Directive
Which lines in the records below contain the string "section", with case counting? Copy each such line in full.

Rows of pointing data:
◆ ◆ ◆ ◆
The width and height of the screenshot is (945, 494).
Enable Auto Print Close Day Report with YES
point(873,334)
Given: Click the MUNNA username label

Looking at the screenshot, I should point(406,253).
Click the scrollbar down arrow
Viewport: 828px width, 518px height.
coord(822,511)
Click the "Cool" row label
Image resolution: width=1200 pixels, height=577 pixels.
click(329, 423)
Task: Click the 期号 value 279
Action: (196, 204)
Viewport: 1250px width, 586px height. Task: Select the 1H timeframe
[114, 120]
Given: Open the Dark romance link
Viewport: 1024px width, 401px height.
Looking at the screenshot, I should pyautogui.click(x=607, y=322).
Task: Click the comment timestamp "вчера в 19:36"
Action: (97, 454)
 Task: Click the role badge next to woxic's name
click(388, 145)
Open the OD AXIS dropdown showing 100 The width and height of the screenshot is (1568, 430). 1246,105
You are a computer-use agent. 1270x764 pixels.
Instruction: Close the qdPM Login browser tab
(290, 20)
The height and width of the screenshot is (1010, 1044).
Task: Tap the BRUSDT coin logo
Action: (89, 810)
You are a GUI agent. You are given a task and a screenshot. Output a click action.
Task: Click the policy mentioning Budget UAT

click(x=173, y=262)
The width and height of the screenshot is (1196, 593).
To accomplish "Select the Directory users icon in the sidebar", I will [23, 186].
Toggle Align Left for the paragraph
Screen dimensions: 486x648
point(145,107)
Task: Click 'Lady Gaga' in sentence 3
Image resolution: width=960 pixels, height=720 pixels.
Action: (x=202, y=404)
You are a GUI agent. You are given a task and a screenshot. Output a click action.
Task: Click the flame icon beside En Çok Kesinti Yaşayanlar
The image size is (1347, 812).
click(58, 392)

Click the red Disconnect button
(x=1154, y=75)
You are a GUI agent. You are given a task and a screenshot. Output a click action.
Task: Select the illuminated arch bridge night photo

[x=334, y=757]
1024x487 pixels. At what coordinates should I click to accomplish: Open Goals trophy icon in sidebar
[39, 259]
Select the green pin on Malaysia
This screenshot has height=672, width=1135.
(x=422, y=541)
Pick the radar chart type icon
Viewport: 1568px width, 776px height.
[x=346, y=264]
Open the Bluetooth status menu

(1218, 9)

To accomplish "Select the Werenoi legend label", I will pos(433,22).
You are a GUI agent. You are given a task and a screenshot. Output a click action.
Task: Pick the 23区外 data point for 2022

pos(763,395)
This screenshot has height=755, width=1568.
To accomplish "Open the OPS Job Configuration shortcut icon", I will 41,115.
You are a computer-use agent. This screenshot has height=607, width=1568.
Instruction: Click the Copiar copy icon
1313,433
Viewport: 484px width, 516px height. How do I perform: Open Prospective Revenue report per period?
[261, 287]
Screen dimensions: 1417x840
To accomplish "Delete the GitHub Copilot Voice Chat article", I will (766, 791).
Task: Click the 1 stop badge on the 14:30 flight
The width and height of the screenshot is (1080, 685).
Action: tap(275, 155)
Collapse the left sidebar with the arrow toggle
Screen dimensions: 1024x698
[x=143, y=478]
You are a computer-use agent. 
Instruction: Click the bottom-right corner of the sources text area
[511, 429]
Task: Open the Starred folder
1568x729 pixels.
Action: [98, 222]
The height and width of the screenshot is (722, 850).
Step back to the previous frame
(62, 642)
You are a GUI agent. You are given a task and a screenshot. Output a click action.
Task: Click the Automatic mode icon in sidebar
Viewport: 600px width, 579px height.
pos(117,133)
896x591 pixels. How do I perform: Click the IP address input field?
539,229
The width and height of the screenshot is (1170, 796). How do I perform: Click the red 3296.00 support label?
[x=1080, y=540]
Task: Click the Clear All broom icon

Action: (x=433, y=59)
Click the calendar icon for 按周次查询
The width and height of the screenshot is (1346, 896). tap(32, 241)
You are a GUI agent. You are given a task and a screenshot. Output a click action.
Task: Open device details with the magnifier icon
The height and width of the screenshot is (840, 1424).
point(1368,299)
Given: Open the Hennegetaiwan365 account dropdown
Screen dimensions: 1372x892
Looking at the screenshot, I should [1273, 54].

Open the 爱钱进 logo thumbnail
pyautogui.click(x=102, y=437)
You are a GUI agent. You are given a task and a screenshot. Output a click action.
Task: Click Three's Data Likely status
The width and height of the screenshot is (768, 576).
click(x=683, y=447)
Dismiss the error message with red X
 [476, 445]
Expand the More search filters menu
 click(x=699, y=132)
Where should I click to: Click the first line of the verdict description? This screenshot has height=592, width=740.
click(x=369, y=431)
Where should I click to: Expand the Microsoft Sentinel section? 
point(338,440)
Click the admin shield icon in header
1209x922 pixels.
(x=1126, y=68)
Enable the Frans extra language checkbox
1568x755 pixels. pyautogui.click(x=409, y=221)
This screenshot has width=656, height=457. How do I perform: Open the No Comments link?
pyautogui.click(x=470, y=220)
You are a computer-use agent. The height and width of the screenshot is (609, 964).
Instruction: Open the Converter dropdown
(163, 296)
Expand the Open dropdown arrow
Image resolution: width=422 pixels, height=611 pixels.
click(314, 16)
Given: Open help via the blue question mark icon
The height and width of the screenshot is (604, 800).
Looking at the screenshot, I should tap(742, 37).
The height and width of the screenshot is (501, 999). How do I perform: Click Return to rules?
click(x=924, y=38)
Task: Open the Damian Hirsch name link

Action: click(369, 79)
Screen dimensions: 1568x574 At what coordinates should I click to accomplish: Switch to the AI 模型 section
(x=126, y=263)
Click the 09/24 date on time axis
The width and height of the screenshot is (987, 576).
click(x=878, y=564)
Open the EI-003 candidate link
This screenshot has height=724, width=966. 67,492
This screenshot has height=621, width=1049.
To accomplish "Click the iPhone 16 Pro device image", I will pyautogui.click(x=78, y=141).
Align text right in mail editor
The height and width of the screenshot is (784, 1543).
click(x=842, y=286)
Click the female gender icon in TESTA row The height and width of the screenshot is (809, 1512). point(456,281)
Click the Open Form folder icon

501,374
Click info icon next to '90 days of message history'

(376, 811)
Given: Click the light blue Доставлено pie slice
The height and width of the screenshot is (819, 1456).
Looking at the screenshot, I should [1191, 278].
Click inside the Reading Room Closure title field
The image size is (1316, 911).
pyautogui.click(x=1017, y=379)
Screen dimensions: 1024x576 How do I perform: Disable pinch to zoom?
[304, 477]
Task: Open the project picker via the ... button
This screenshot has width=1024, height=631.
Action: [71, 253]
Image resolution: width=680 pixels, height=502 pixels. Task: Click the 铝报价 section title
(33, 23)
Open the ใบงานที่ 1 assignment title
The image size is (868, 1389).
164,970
◆ ◆ ◆ ◆
Reply
Where should I click to: Expand the Microsoft Sentinel section? 
Screen dimensions: 1568x574 At what coordinates should I click to accomplish: Switch to the AI 模型 section
Image resolution: width=680 pixels, height=502 pixels. Task: Click the 铝报价 section title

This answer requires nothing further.